Now, for the sake of fairness, since we have been honest, let’s be dishonest. Or rather, let’s be imaginative and fictional and say you make this order at a word deli. Afterwards, you go home and write a story in which you make the protagonist eat “best wurst” and “un-holey Swiss cheese” meal after meal because that’s what leitwortstil does to you.

 

When Germans try to say “leading-word style” in English, it comes out sounding like leitwortstil, so we must learn to deal with that. This is a good reminder to English speakers to make sure to be the first ones to say new words; otherwise, we will be stuck with words that are hard to pronounce, like Schadenfreude and Fahrvergnügen. Leitwortstil, which should technically be capitalized since it is a German Noun, is the repetition of certain words or phrases in a story or body of work that the writer uses to develop a motif or theme. In layman’s terms, think of it as the “Are we there yet?” refrain that a child repeats over and over on a cross-country car trip, which helps establish the theme of your family vacation and ultimately your life: madness.

 

Although I am only a typist, it occurred to me that perhaps I have unwittingly or possibly half-wittingly employed leitwortstil on this blog. This led me to VocabGrabber, a website that allows you to enter a text and sort the words by relevance, occurrence, and familiarity. In addition, words are marked in seven categories: geography, people, social studies, arts and literature, math, science, and the puzzling category called vocabulary. You can imagine how helpful a website like this if you need to waste several hours of your life.
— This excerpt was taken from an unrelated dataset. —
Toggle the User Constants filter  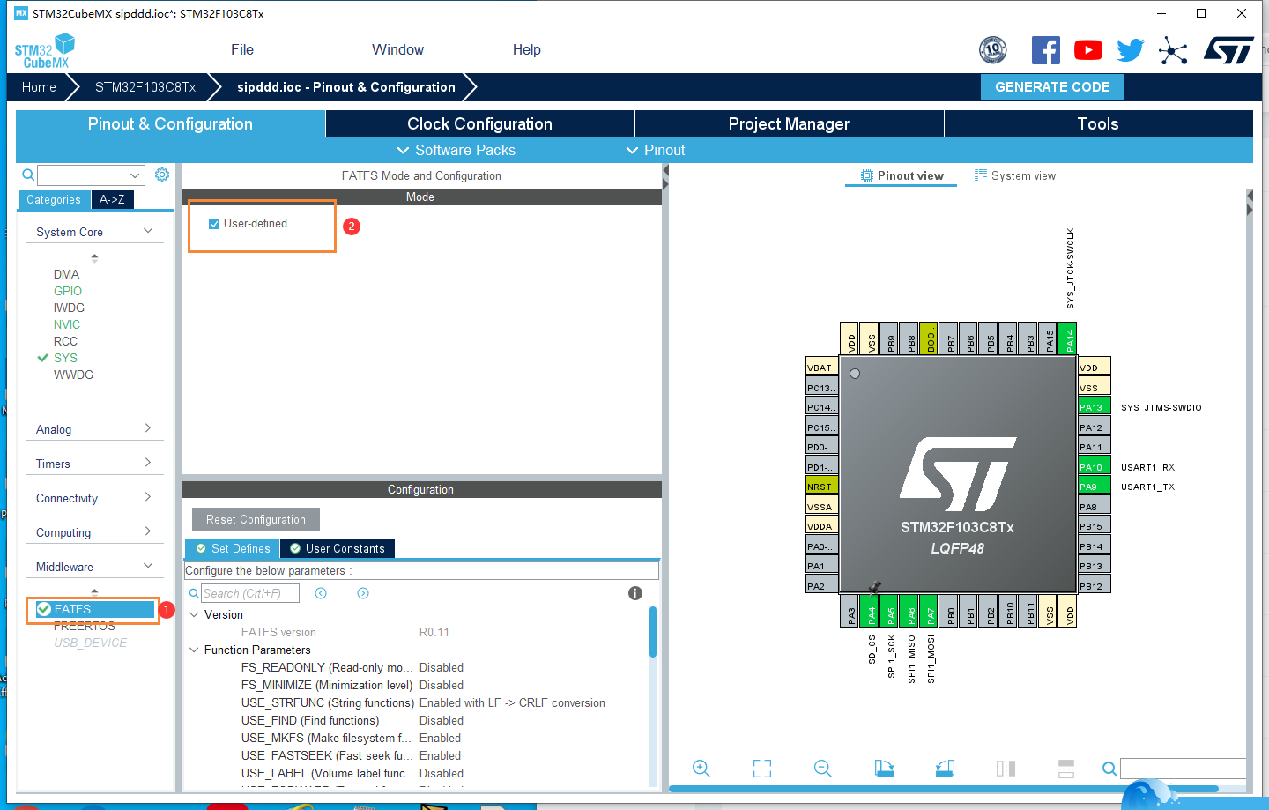pos(337,548)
In a desperate search for my leitwortstil, I began copying and pasting my posts into VocabGrabber and made three important discoveries. First, the two words I repeatedly repeat are “are” and “have.” My literary style of typing brings truth and light into the world by explicating and complicating the two basic human needs: existence and possessions. As Descartes might say if he were still alive and we were both yearstricken: we are, therefore we have.

 

The second important discovery came when I entered the text for my blog about joining the pantheon of the blog gods. Overcome with whimsy, I clicked on the relevance button, which VocabGrabber declares are the words “most significant for the average reader.”  In that post. the most relevant word to you, dear reader, is earwax, a word lodged in your mind and ears in a strikingly relevant way. And right after earwax, I discover that eructation is important to you, followed by narcissist, key word, epitomize, and flatulence.

 

For research purposes and because I have wasted so much time at VocabGrabber what is another ten minutes, I typed in all of the above paragraphs. You still find earwax the most relevant, followed by holey, eructation, Swiss cheese, explicate, and narcissist. You people surprise me. I had no idea these things meant so much to you. I did notice that you are not having as much trouble with your flatulence today. I’m happy to hear that, or not hear that if you know what I mean, and I’m sure the people around you are too.

 

My third discovery daunted me. VocabGrabber reveals more about word usage than leitwortstil, so I must continue my quest. And it reveals more about you than you may have wanted me to know. I will try to use this knowledge wisely. Your secrets are safe with me.